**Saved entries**
*** Block opens ***
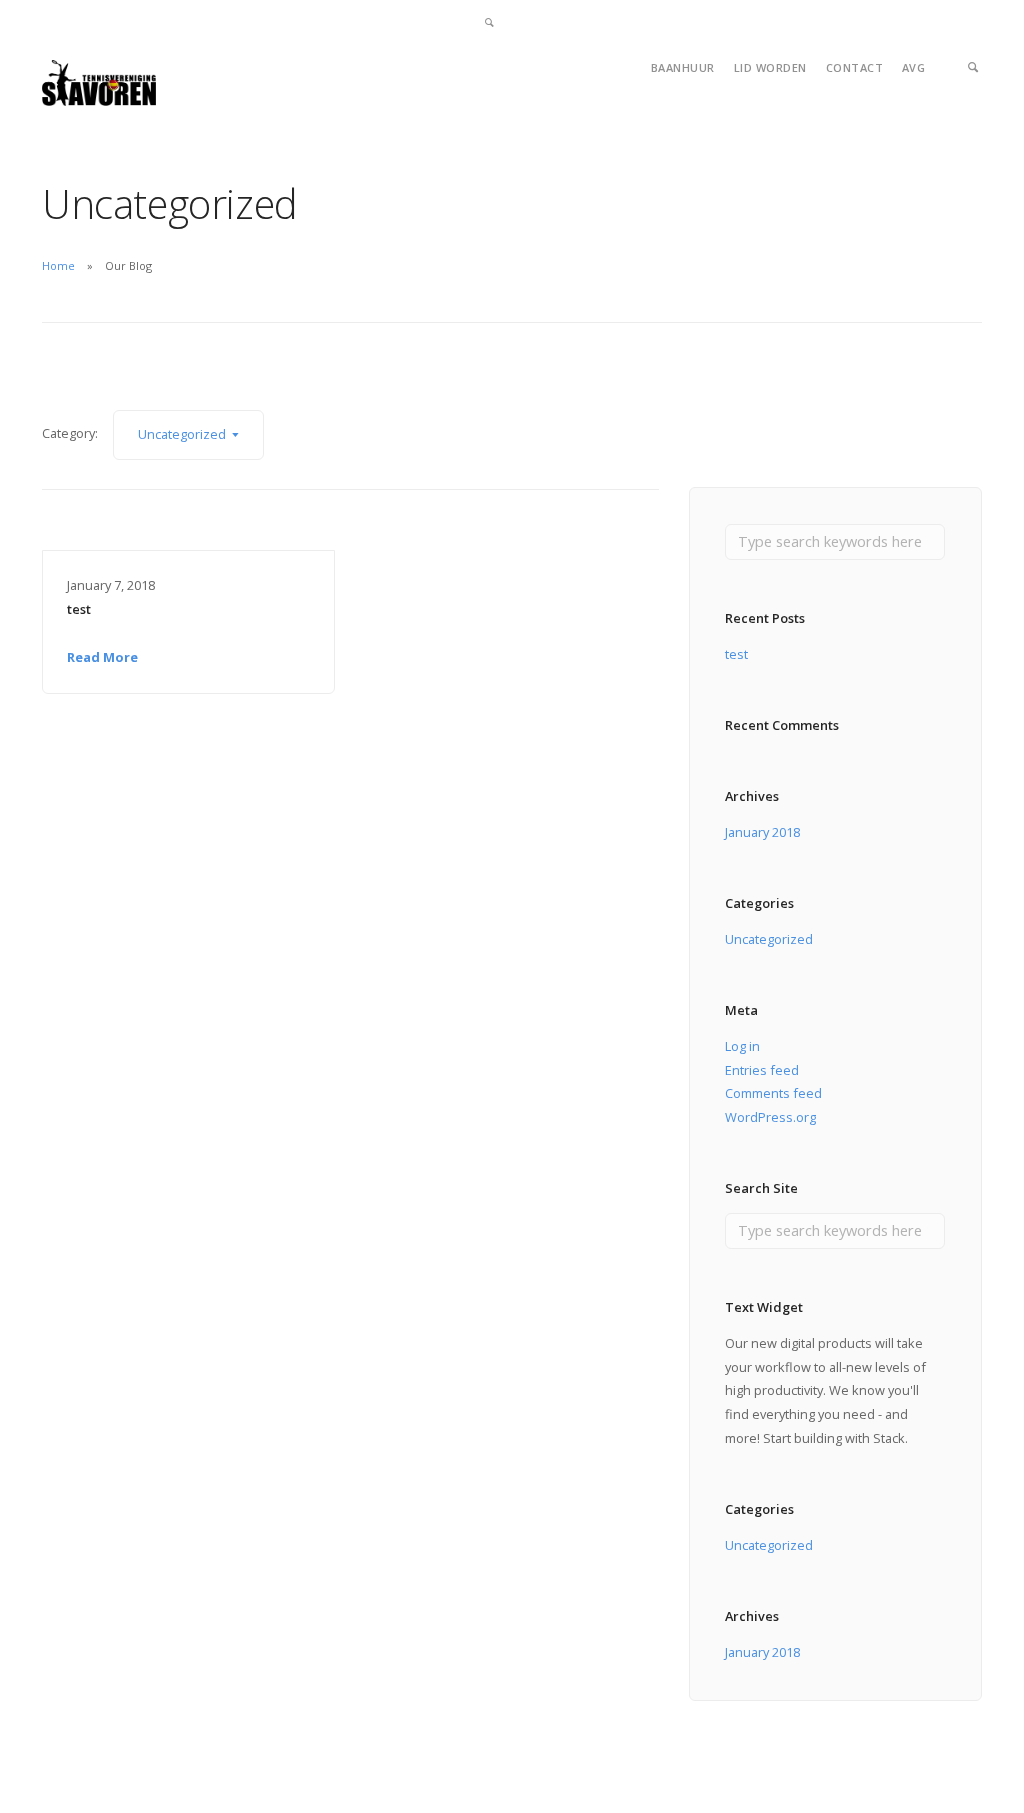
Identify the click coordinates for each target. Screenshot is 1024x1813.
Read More (102, 657)
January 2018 (762, 832)
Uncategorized (769, 939)
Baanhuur (683, 67)
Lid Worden (770, 67)
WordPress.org (770, 1117)
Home (58, 265)
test (79, 609)
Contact (855, 67)
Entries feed (762, 1070)
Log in (742, 1046)
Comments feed (773, 1093)
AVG (914, 67)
*** Block closes ***
**Aim of the task**
Lines from the one containing "January 2018 (762, 832)" through the final line of the entries above are to be output exactly; omit all others.

**Exercise answer**
January 2018 (762, 832)
Uncategorized (769, 939)
Baanhuur (683, 67)
Lid Worden (770, 67)
WordPress.org (770, 1117)
Home (58, 265)
test (79, 609)
Contact (855, 67)
Entries feed (762, 1070)
Log in (742, 1046)
Comments feed (773, 1093)
AVG (914, 67)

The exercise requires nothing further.